Last week Wednesday, JJ returned home..We went to the airport with our gunny sargent...There were so many people there..oh my gosh...Bikers Galore...from the Patriot Guards, and Rolling Thunder...They not only escort you to the funeral home, but they stay there so that you are not bothered by the Westboro Church NUTS..


There were Marines, the news stations and probably 18 motorcycle cops..
The escort home was an amazing site...People standing along the side of the roads, in every different township, they had one of their firetrucks and firemen saluting...

It was probably a 20 mile drive and they had barricaded each intersection..it was a huge procession...

Once back at the funeral home, we were finally able to see him..
It was (and is) so hard to comprehend..but we were glad he was home..it was one less thing to worry about...

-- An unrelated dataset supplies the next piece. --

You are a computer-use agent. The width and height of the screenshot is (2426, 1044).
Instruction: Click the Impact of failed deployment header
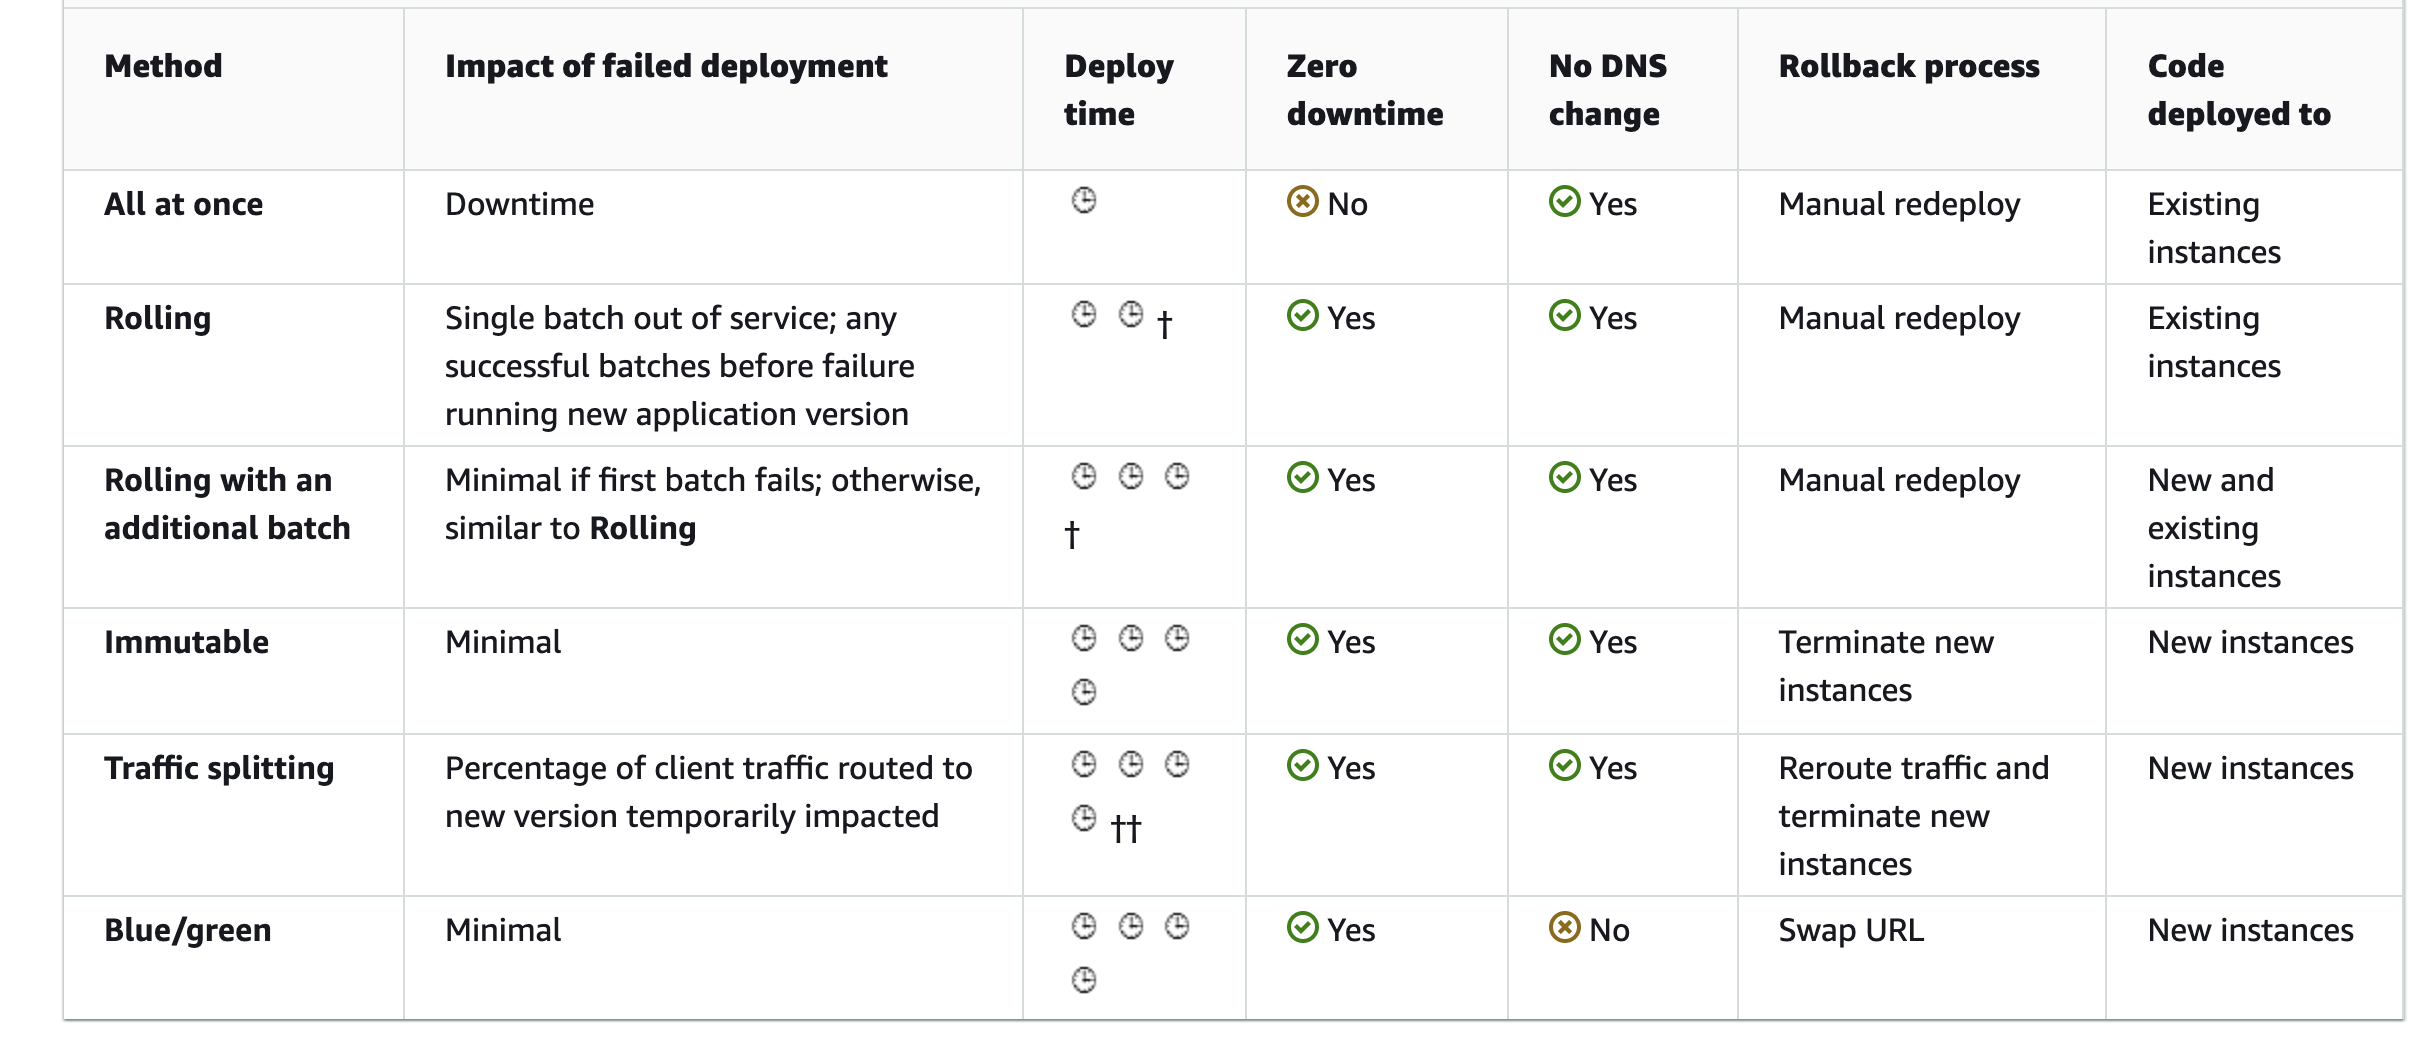click(666, 66)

We had the viewing on Friday the 18th...
My daughter greeted people for four hours...Literally...four hours..
I don't know how she held up..I think it helped give her something to do...she heard stories about JJ from other young Marines..Two boys paid their own way from North Carolina to get here to pay their respects...

The Patriot Guards stayed outside the whole time..and it was cold..I kept trying to get them to come in and get something to eat..they wouldn't..they said they had a job to do....Protecting my grandson....

Saturday was his service..we had an hour and a half time of viewing before the service..They did the 21 gun salute, played taps and one of his high school teachers spoke, as did his recruiting sargent...
I pray to God that I never have to live thru this again....it was the hardest thing I have ever done..
And on top of that, we had to deal with JJ's dad and so called step-mother being there..I know we are not supposed to hate,, but I hate those two people more than I can say..it took everything I had in me not to slap both of them..
They did nothing but torture my grandson and then sit there like this is hurting them...Well, let me tell you, I did not see ONE tear from either of them....
I hate both of them and hope they rot in hell for the torture they put JJ thru....

The paper work finally came for his cremation...So, that took place yesterday..and this morning, we go to the funeral home to pick up the urns....
And then we are going to go to Great America in Illinois..I know, it sounds weird..but we need to Do something..we need a break from all of it..we need to spend one on one time with Monique and Paris..We probably won't stay long and we really won't be getting away from anything, but it may occupy our minds for a minute or two...

On Monday we will intern part of JJ's ashes at the cemetery..One more heartache to go thru...and it STILL doesn't seem real...
My heart is just broken.....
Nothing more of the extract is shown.